Pop art began in the 1950s in Britain (the term itself was invented by English art critic Lawrence Alloway) and became one of the most influential art movements of the mid-twentieth century, particularly in Britain and the United States. Pop artists challenged the status of fine art by relying on mass media images, such as those from advertisements and popular culture, to create artworks. Key pop artists include Allen Jones (1937–), Eduardo Paolozzi (1924–2005), Peter Blake (1930–), and Richard Hamilton (1922–2011), all of whom worked primarily in the UK. American pop artists include Roy Lichtenstein (1923–2007), Robert Rauschenberg (1925–2008), Jasper Johns (1930–), and most notably, Andy Warhol (1928–1987).

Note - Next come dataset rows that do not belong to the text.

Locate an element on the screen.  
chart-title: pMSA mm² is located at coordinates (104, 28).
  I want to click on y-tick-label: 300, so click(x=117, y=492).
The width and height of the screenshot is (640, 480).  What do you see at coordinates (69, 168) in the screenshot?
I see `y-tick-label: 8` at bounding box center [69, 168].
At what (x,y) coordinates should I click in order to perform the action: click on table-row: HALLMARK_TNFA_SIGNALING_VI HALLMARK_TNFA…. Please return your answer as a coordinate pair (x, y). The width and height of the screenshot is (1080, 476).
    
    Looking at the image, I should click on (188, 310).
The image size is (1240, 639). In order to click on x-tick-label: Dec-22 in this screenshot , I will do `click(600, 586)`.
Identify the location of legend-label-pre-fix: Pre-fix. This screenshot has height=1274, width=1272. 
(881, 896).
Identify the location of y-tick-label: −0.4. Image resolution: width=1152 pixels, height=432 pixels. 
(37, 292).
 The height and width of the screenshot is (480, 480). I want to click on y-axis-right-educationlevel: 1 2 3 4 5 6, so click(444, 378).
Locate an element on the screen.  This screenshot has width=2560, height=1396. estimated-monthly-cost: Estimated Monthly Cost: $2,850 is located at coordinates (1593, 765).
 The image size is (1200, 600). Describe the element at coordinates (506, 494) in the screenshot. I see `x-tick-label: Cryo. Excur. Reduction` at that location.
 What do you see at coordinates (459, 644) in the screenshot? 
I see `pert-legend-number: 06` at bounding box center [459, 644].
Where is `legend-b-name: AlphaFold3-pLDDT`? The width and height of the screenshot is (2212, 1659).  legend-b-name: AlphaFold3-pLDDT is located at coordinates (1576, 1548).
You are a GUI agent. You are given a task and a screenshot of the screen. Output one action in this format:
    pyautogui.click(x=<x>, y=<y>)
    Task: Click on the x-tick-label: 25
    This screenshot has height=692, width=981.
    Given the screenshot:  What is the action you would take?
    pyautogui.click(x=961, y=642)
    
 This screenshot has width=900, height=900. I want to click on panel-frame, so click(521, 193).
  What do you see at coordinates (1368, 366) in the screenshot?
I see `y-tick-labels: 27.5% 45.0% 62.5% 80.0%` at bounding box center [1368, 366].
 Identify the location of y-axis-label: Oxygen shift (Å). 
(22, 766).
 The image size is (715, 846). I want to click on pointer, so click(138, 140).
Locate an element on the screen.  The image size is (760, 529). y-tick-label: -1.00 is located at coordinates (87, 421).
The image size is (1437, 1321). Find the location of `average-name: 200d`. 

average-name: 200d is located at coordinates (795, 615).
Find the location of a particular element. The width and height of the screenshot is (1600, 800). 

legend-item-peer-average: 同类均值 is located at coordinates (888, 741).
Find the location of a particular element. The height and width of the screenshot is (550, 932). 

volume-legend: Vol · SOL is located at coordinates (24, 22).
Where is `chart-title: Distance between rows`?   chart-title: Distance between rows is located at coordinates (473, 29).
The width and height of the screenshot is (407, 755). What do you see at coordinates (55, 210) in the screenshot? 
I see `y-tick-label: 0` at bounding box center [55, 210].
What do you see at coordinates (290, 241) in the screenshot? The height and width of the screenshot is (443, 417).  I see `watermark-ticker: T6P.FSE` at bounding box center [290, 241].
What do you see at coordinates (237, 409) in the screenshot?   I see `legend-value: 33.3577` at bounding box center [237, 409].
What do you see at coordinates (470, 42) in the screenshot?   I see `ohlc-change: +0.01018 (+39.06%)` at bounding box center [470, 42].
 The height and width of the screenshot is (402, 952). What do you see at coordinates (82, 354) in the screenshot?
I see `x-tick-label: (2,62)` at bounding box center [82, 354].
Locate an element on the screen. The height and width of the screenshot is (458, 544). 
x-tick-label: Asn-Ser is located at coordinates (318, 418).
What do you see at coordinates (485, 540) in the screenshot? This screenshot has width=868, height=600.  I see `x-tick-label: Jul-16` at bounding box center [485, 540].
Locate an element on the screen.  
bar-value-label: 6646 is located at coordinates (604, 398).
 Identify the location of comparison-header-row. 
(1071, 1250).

Early pop art shows were held in London and New York City, including the “This is Tomorrow” show at the Whitechapel Art Gallery and a number of shows at New York’s Sidney Janis Gallery. Critics were mixed in their reviews, with many critics shocked at the use of “low art” to create works of “fine art.” For example, Robert Rauschenberg, who studied painting under Bauhaus artist Josef Albers, created a series of works incorporating the “Coca-Cola” logo and Roy Lichtenstein’s large paintings mimicked the look and style of comic book art. Pop art questioned the difference between good and bad taste, and broadened the scope of possible fine art subject matter to include everyday objects and culture.